* What this task involves
Rewrite the entries below with "pixels" changed to "px" throughout, keeping everything else the same. Leave the pictures out of your answer.

_____

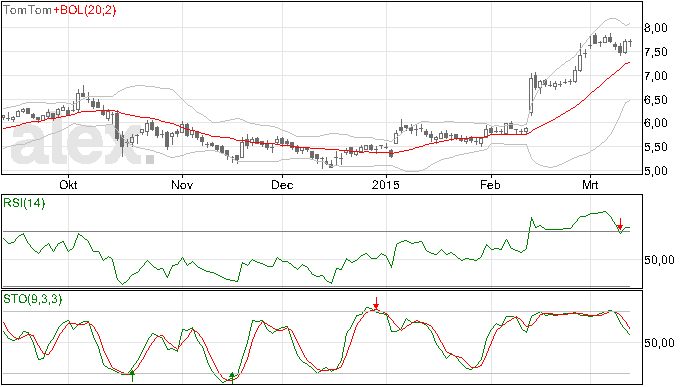Screen dimensions: 690x387
Task: Click the RSI(14) indicator label
Action: 24,203
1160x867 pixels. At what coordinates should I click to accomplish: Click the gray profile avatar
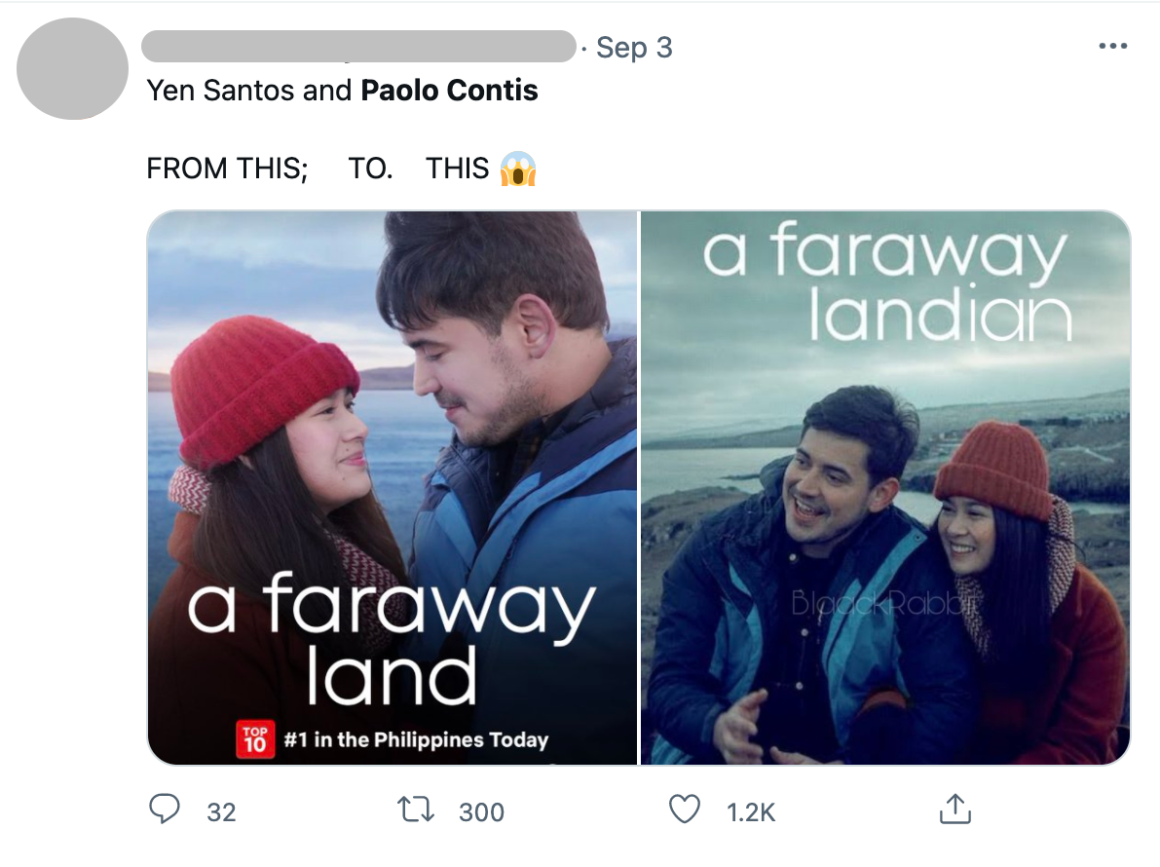coord(73,69)
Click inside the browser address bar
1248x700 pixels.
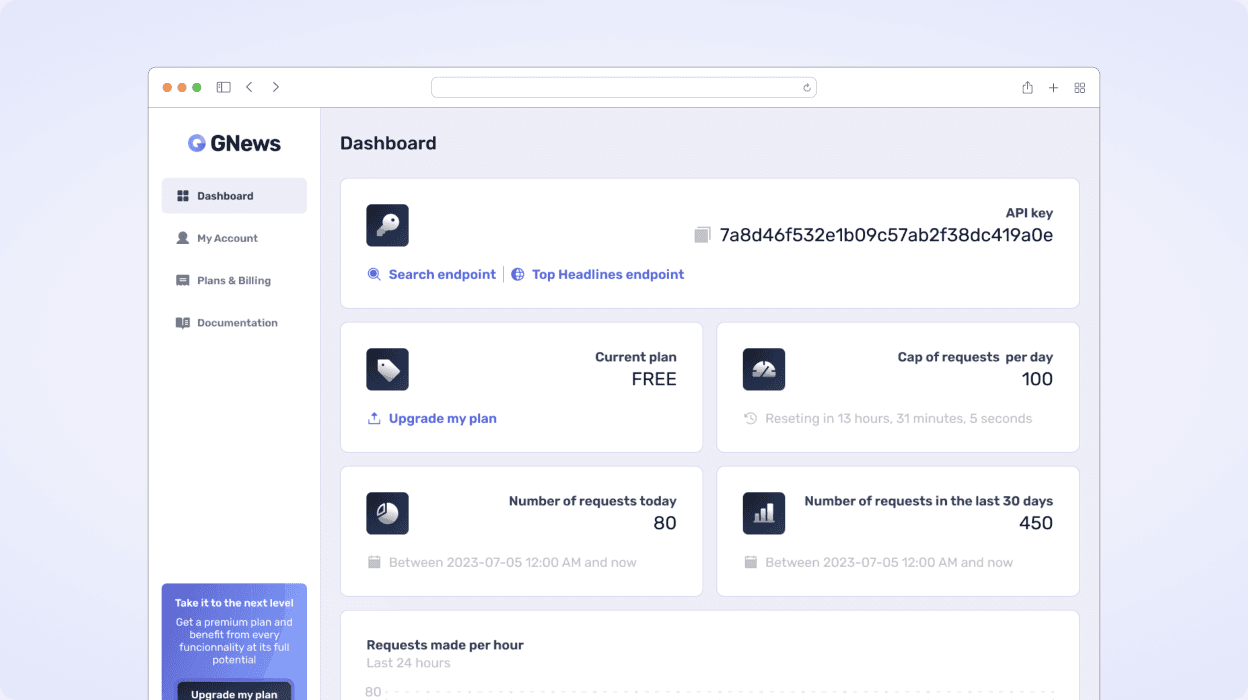(x=623, y=87)
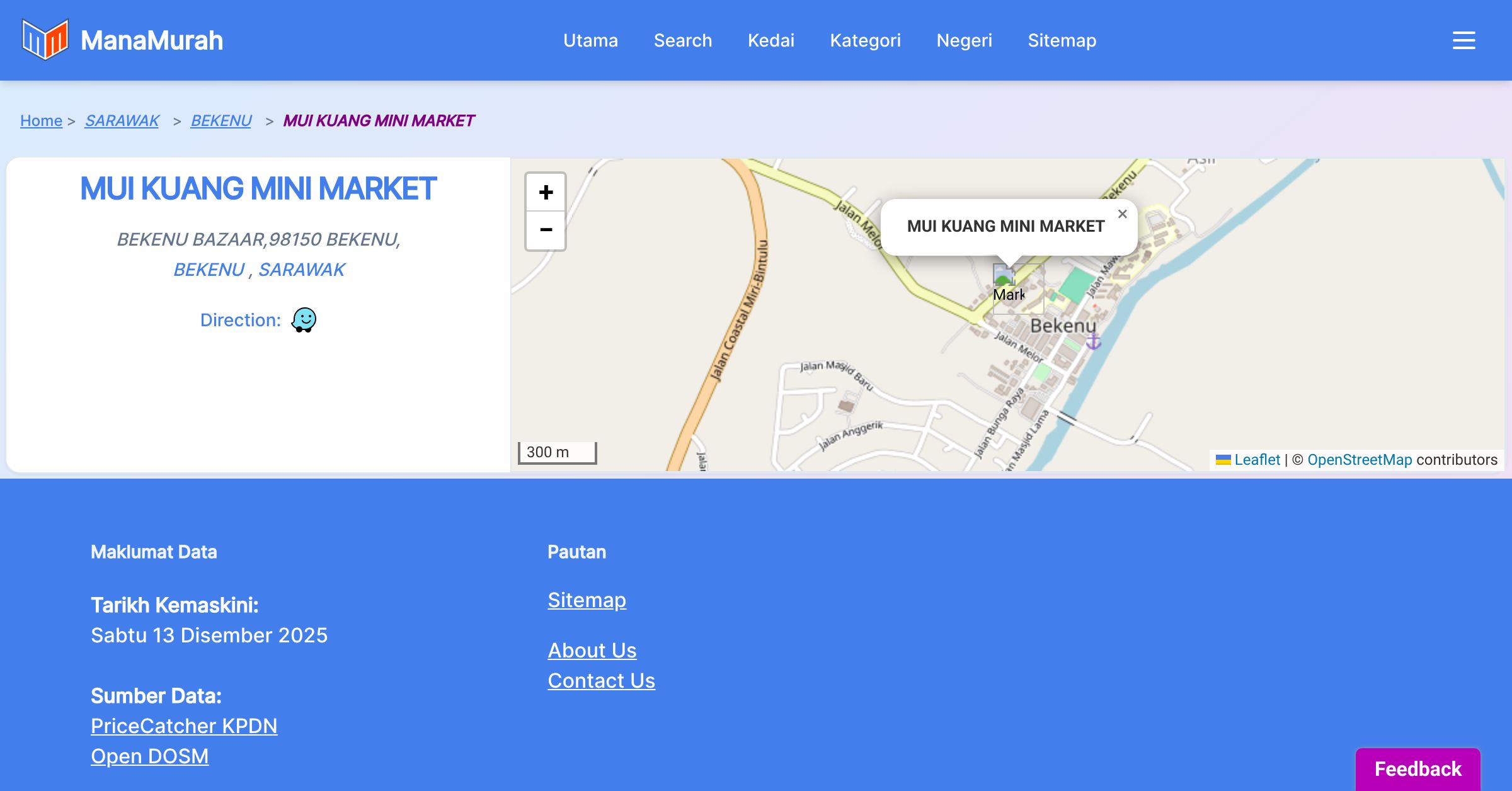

_____

* Complete answer
Screen dimensions: 690x387
Task: Click the RSI(14) indicator label
Action: 24,203
1160x867 px. At what coordinates should I click to accomplish: Click the gray profile avatar
coord(73,69)
Click inside the browser address bar
1248x700 px.
(x=623, y=87)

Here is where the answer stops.